# [Task requirements]
Would you please restate all of the entries exactly, apart from the pictures?

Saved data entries
-=-=-=-=-
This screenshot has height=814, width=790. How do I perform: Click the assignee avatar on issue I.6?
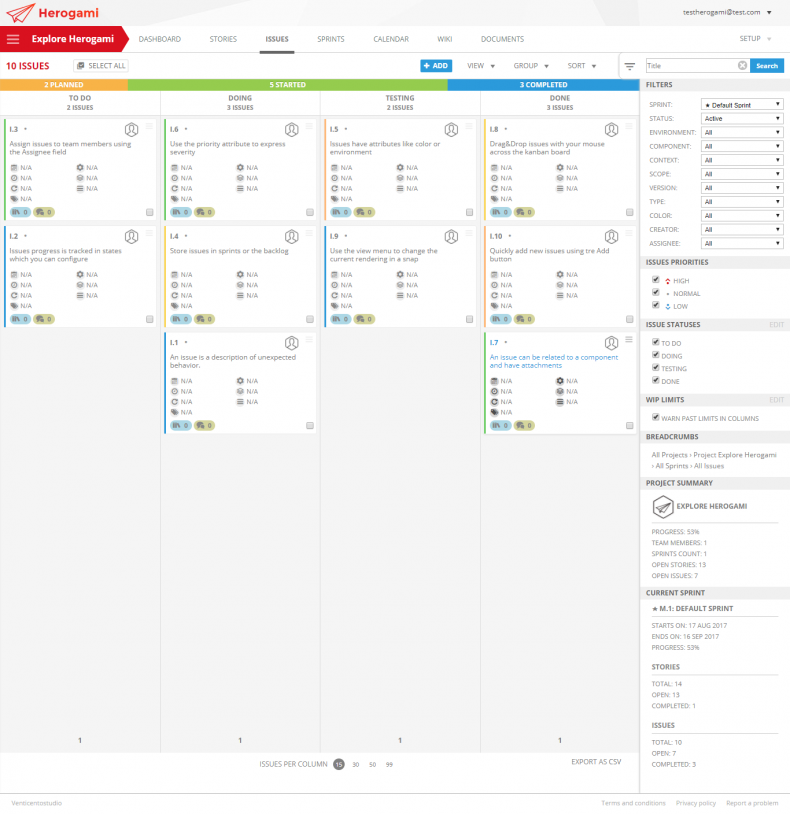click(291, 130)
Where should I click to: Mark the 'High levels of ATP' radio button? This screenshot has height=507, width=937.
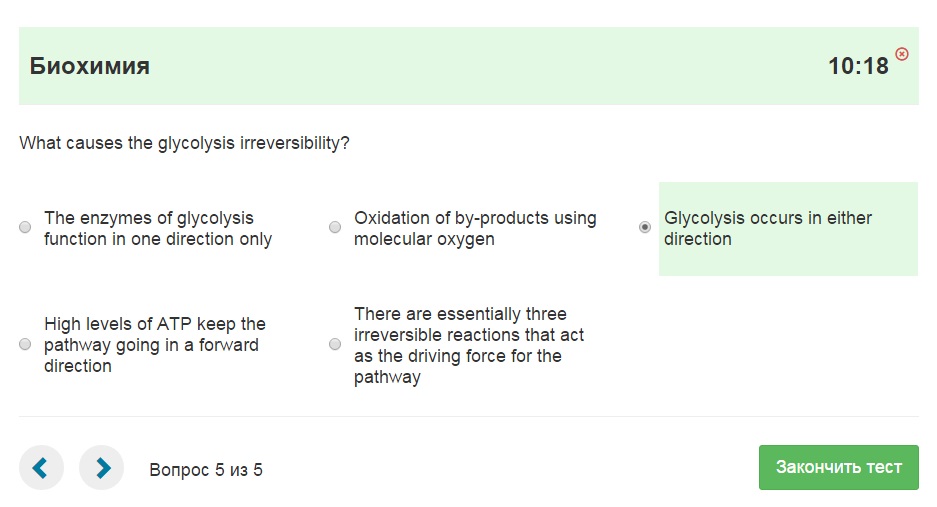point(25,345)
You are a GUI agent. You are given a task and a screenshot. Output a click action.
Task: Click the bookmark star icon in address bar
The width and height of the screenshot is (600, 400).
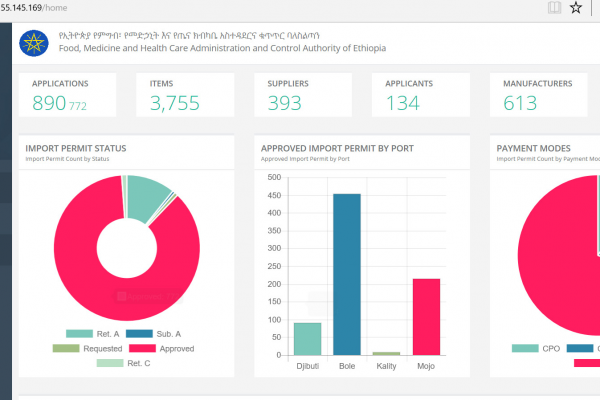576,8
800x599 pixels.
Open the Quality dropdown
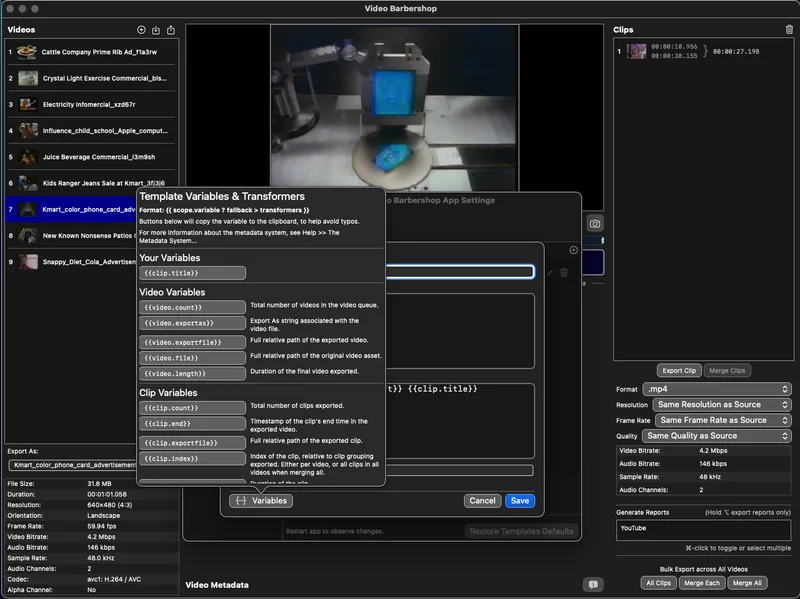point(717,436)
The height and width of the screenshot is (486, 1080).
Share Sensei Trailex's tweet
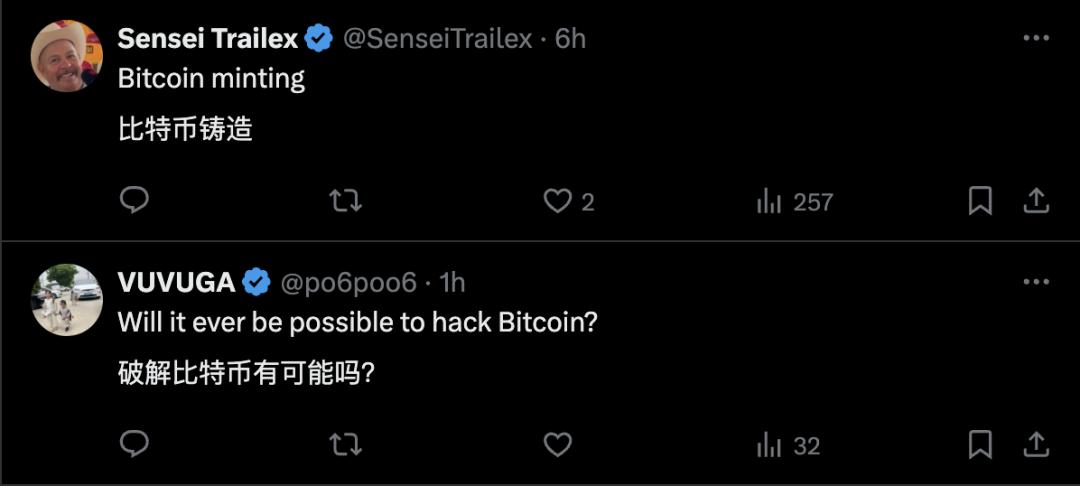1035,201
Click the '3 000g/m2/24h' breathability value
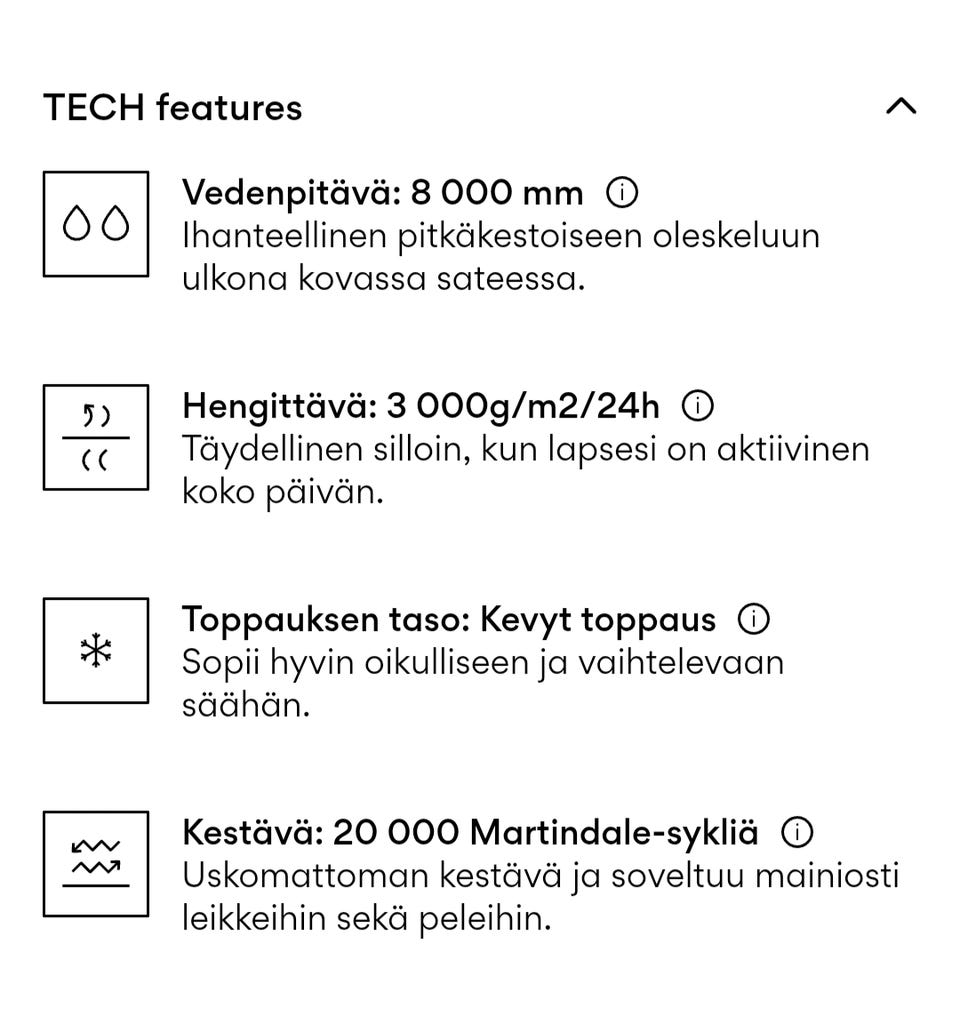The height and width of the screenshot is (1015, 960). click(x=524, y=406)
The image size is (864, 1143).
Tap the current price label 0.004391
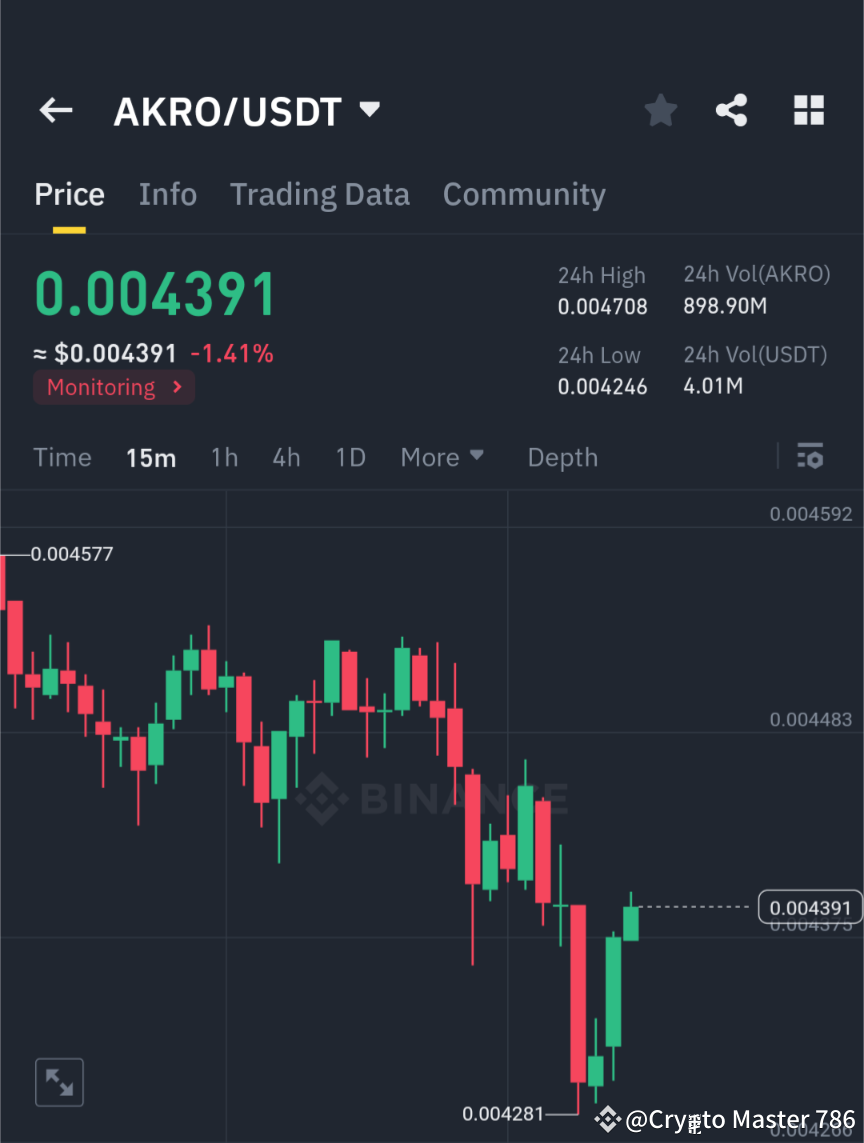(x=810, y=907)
-=-=-=-=-
# [Response]
This screenshot has height=814, width=790. How do I perform: Click the assignee avatar on issue I.6?
click(291, 130)
Where should I click to: Mark the 'High levels of ATP' radio button? This screenshot has height=507, width=937.
point(25,345)
You are a GUI agent. You are given a task and a screenshot. Output a click action.
Task: Click the bookmark star icon in address bar
The width and height of the screenshot is (600, 400).
576,8
800x599 pixels.
Open the Quality dropdown
point(717,436)
The height and width of the screenshot is (486, 1080).
Share Sensei Trailex's tweet
1035,201
Click the '3 000g/m2/24h' breathability value
The height and width of the screenshot is (1015, 960). click(x=524, y=406)
The image size is (864, 1143).
Tap the current price label 0.004391
(x=810, y=907)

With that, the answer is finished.